Dilution of Solutions Calculations (c₁V₁=c₂V₂)

Key Concepts

• The concentration of a solution is often given in moles per litre (mol L^-1 OR mol/L).
      This is also known as molarity.

• Concentration in mol L^-1, or Molarity, is given the symbol c (sometimes M).
      For a 0.01 mol L^-1 sodium chloride solution, Chemists write either:
        [NaCl_(aq)] = 0.01 mol L^-1 (square brackets around formula indicate concentration)
      or
        c(NaCl_(aq)) = 0.01 mol L^-1 (c stands for concentration, formula given in brackets)

• The solute is the substance which dissolves, for example, sodium chloride, NaCl.

• The solvent is the liquid which does the dissolving, for example water, (aq).

• A solution is prepared by dissolving a solute in a solvent, for example, NaCl_(aq) tells us that NaCl was dissolved in water.

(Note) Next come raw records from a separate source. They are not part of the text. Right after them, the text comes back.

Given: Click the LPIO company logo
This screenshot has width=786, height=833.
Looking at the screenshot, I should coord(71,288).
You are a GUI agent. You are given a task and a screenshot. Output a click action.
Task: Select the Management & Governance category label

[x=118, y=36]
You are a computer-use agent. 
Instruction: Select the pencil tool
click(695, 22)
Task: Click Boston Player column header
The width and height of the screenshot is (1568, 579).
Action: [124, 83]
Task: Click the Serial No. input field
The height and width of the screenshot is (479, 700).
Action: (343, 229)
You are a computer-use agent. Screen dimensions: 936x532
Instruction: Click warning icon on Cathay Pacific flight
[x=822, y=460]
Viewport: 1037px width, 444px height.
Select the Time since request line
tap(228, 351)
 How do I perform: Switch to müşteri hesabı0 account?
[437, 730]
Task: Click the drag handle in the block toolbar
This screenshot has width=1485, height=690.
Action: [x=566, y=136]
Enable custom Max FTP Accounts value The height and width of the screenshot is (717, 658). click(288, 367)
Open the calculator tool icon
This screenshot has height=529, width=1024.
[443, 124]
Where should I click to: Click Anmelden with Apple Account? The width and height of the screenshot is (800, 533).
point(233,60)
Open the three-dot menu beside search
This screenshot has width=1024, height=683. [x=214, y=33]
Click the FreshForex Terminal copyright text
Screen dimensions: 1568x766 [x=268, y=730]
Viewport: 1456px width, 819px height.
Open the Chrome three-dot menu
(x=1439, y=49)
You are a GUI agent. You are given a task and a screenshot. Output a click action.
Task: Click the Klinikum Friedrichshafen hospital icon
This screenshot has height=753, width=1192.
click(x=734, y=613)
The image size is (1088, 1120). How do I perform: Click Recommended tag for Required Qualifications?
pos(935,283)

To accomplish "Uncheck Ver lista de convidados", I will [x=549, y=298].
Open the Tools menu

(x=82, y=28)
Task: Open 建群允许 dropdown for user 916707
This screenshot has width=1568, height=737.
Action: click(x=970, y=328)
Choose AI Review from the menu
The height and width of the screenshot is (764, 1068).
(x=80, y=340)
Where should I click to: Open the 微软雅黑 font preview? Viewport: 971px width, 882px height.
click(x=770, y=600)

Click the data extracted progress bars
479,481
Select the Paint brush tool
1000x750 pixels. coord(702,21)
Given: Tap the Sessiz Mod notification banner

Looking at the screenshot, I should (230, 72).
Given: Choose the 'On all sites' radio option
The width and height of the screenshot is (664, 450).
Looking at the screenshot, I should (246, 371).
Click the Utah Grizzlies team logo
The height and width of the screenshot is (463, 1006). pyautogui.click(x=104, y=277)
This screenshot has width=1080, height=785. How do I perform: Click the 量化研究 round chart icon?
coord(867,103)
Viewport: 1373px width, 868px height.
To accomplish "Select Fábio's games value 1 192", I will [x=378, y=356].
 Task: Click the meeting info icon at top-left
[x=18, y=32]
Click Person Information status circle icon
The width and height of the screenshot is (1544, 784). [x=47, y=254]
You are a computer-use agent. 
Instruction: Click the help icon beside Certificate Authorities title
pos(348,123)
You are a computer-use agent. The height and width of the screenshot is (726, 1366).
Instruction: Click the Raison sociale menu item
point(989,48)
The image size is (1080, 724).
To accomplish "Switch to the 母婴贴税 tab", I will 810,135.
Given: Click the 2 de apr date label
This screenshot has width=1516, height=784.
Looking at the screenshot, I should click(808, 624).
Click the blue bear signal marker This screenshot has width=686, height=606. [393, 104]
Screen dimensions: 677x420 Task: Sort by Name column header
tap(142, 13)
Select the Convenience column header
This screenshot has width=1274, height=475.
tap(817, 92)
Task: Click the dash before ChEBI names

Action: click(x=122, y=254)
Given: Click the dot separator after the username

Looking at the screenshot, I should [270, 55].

• When a solution is diluted, more solvent is added to it.
      Let c₁ = n₁ ÷ V₁
          c₁ = initial concentration in mol L^-1 before dilution
          n₁ = moles of solute
          V₁ = initial volume of solution in litres before dilution
      Rearranging: n₁ = c₁ x V₁
      Diluting the solution means adding more solvent:
          volume increases, V₂=final volume of solution after dilution (L)
          concentration decreases, c₂=final concentration of solution after dilution (mol L^-1)
          moles of solvent remains the same, so, n₁=moles of solute (mol)
      For the diluted solution n₁ = c₂ x V₂
      Since the moles of solute = n₁ both before and after dilution:
  c₁V₁ = c₂V₂

• To calculate the new concentration (c₂) of a solution given its new volume (V₂) and its original concentration (c₁) and original volume (V₁):
  c₂ = (c₁ x V₁) ÷ V₂

• To calculate the new volume (V₂) of a solution given its new concentration (c₂) and its original concentration (c₁) and original volume (V₁):
  V₂ = (c₁ x V₁) ÷ c₂

Examples

Calculate concentration of solution after dilution: c₂ = (c₁V₁) ÷ V₂

Calculate the new concentration in mol L^-1 (molarity) if enough water is added to 100 mL of 0.25 mol L^-1 sodium chloride solution to make up 1.5 L.

1. Extract the data from the question :
       c₁ = 0.25 mol L^-1
       V₁ = 100 mL = 100 ÷ 1000 = 0.100 L (volume must be in litres)
       V₂ = 1.5 L
       c₂ = ? mol L^-1

2. Write the equation :
       c₂ = (c₁V₁) ÷ V₂

3. Sustitute in the values and solve :
       c₂ = (0.25 x 0.100) ÷ 1.5 = 0.017 mol L^-1
       [NaCl_(aq)] = 0.017 mol L^-1 (or 0.017 mol/L or 0.017 M)

Calculate the volume of solution after dilution (V₂ = (c₁V₁) ÷ c₂)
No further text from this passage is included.